The NCCN Guidelines and Drug/Biologics Compendium have justifiably earned the Preferred position as the most influential resources in establishing the recommendations that serve as the basis for coverage policies by payers/MCOs. This preferred position has been critically important to patients, clinicians, provider institutions, and innovator biopharma companies. A major reason why the NCCN has assumed the mantle of authority has been the simple, direct, and elegant evaluative process and recommendations that have characterized the NCCN for years.
NCCN has recently released its Categories of Preference as a newly added feature of the NCCN Guidelines. The Categories of Preference will serve as a counterpart to the Categories of Evidence and Consensus and to the Evidence Blocks. It is herein acknowledged that the Categories of Preference have just been released and will likely evolve over time. For now and as written, the Categories of Preference likely will be a concern to patients seeking access to therapies based upon their individual characteristics, to providers making prescribing decisions, and to biopharma companies investing hundreds of millions of dollars or more to meet the needs of patients through innovation.
Briefly some concerns are described below:
Overall, the release of the Categories of Preference is not a positive for the patient, provider or biopharma communities;
The appearance and components of the Categories of Preference duplicate and seem to seek to atone for the failure of the Evidence Blocks to achieve utilization and influence across Stakeholders.
The definition of the category of “other recommended intervention” includes four negative components. As such, NCCN has turned negative with a formal negative recommendation category. Much like negative recommendations from the other four non-NCCN Compendia, one negative recommendation can trump positive recommendations from the other 4 Compendia. This one Category (“other recommended intervention”) may be used by payers to support denials or restrictive UM.
The aforementioned point cannot be taken lightly. NCCN Institutional memory should recall that originally the Category 2B was defined as “lower level evidence and non-uniform consensus”. This “non-uniform consensus” phrase resulted in CMS being silent on NCCN 2B recommendations and some plans like Anthem indicating that that payer would not cover NCCN Category 2B recommendations. Thus, negative definitions such as that under “other recommended intervention” can be and have been used by payers to deny.

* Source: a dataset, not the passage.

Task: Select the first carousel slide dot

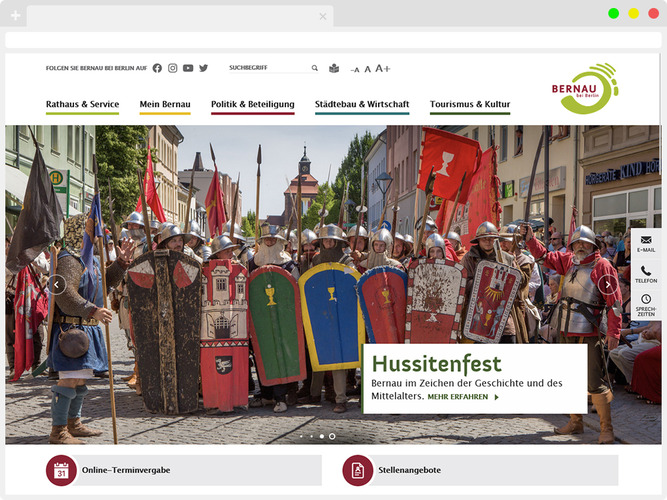Action: coord(301,436)
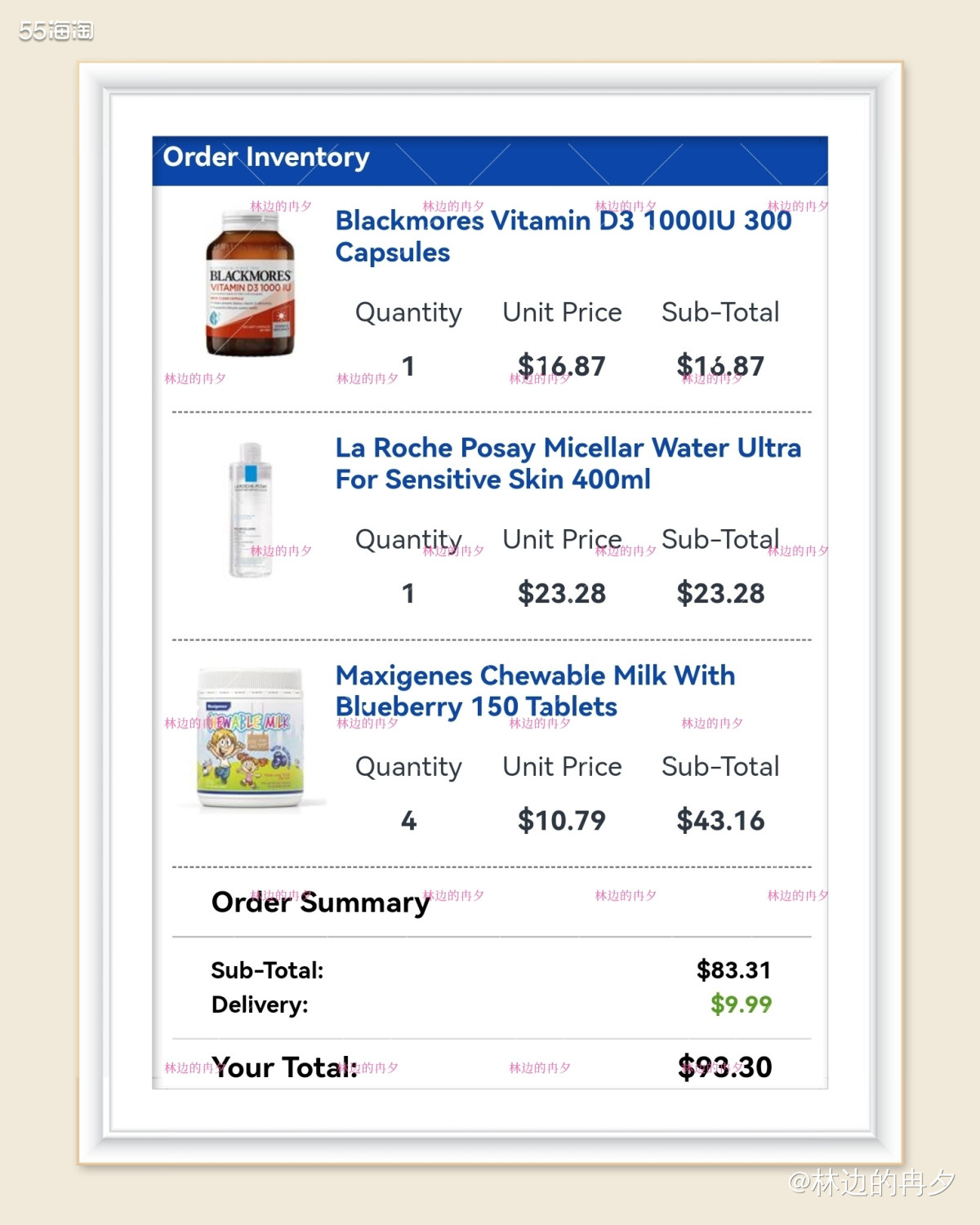Click the Maxigenes $43.16 sub-total
The image size is (980, 1225).
pos(720,820)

The issue of how the stated institutional preference would help determine the Category of Preference is confusing. What happens if four institutions have one preference, 5 another preference, 6 yet another etc.?
The adjectives “preferred” and “optimal” are both used (interchangeably?) in the document including for the goal of “Provide guidance to users of the Guidelines on which recommendation(s) is considered optimal”. “Optimal” and “preferred” do not have the same meaning.
The NCCN answer about “how will NCCN know what each therapy will cost” is a tribute to circumlocution. The question is just not answered and this is a major issue.
The statement that a reason to develop the Categories of Preference is that “restrictive pathways are being developed in response to payer demands” seems to represent a tilt to the payer side; will the tilt be accentuated in the near future. This is concerning given the NCCN Guidelines traditionally have been the bastion of support for patients and providers.
The FAQ piece has inconsistencies and this seems to proceed from wanting to have it both ways.
The “Useful in Certain Circumstances” categories duplicates what is already in the Guidelines as the algorithms already drive to use of agents in specific subpopulations.
The interpretation of the Categories of Consensus, Evidence, and Preference along with the Evidence Blocks may lead to Babelian inconsistencies across the Guidelines and Compendium.